The shipping industry has witnessed another record as more than 1 million TEU has already been delivered during the first four months of the year, an increase of nearly 80% compared to the previous record, according to data from shipping association BIMCO.

The gain follows a record 2.3 million TEU of container ship capacity delivered in 2023, beating the previous all-time record by 37%.

In accordance with the analysis of Niels Rasmussen from BIMCO, the fleet has expanded by nearly 1 million TEU, a 3.5% increase compared to the beginning of the year, as ship recycling has only retired 19 smaller ships until now. This adds to last year’s fleet growth of 8.2%.

In last week’s “Shipping Number of the Week” from BIMCO, Rasmussen reported that due to record deliveries the order book has declined.

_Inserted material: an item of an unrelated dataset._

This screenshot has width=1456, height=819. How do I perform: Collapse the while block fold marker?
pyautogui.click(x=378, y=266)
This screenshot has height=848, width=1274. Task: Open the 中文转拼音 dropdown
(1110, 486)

However, as 1.8 million TEU has been contracted during 2023 and 2024, it has only declined by 1 million TEU and now stands at 6.1 million TEU, 21% of the current fleet size. As a result, the order book’s share of the fleet is more than twice the size than it was before the COVID pandemic and liner operators’ contracting spree began.

The order book contains 2 million TEU for delivery in 2024 and delivery volumes for the year is on target to exceed 3 million TEU, 30% higher than last year’s record. “In 2025, deliveries should end just below 2 million TEU, the third highest deliveries in one year only exceeded in 2023 and 2024,” BIMCO’s analysis said.

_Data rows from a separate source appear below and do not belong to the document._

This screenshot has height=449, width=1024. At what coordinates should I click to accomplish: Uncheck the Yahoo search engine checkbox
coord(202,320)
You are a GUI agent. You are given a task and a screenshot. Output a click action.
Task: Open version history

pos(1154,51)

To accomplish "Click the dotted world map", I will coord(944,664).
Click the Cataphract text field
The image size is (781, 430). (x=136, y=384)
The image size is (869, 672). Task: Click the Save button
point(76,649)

However, BIMCO notes that deliveries are still some way off the record when seen in relation to the size of the fleet. In 2024, deliveries are expected to reach 11% of fleet capacity at the beginning of the year. That was most recently beaten in 2008 when deliveries made up 14% of the fleet.

According to BIMCO, the record high ship deliveries were expected to create significant oversupply in the market, and while this did impact the market in 2023, it appears that deliveries this year instead contribute to keeping global container trade moving.

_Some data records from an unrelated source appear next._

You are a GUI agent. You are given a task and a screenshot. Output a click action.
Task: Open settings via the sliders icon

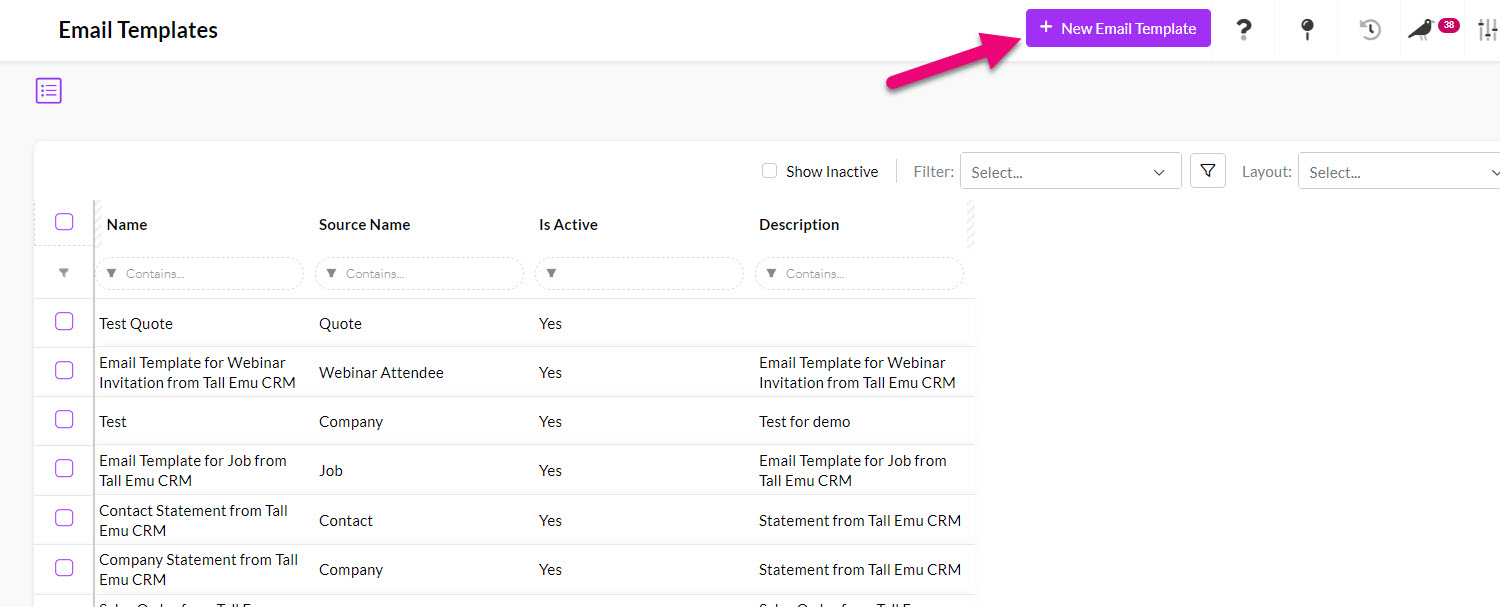click(1487, 30)
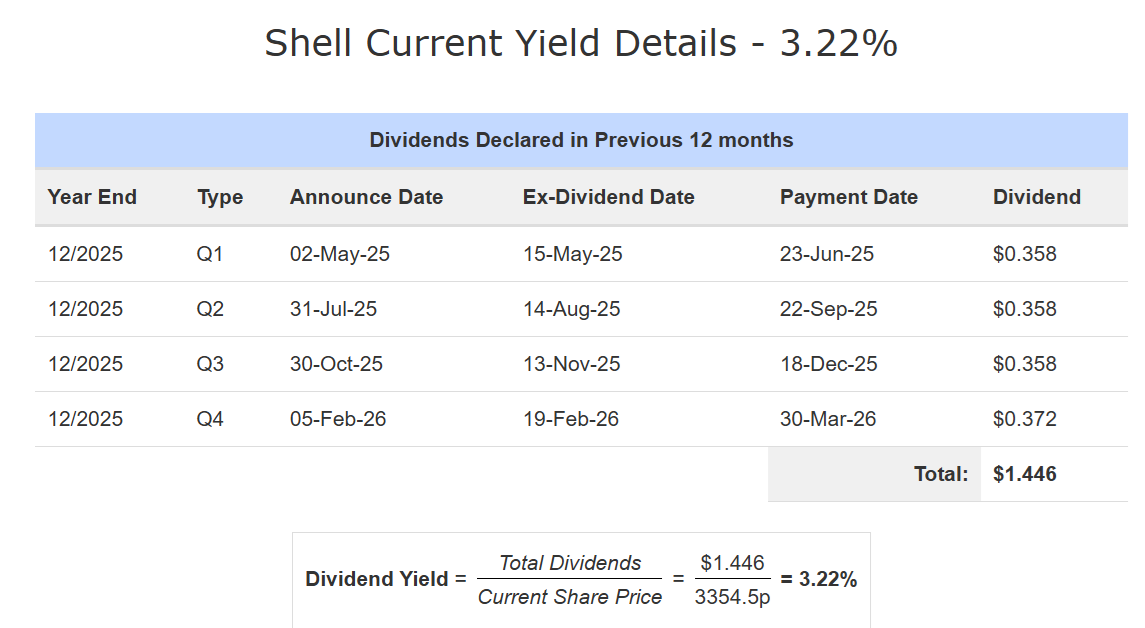Select the $0.372 Q4 dividend amount
This screenshot has height=628, width=1145.
1024,419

BIMCO points out that due to the rerouting of ships via the Cape of Good Hope following attacks in the Red Sea by Houthis, about 10% more capacity is needed to manage global container trades. Capacity needed to manage any market growth should be added to those 10%.

“When ships start increasing sailings via the Red Sea and the Suez Canal, we will most likely see significant oversupply. Between 2019 and 2023, the fleet grew 21% while container volumes only grew 4%. Between 2023 and 2025, the fleet is expected to grow another 15%,” BIMCO’s report added.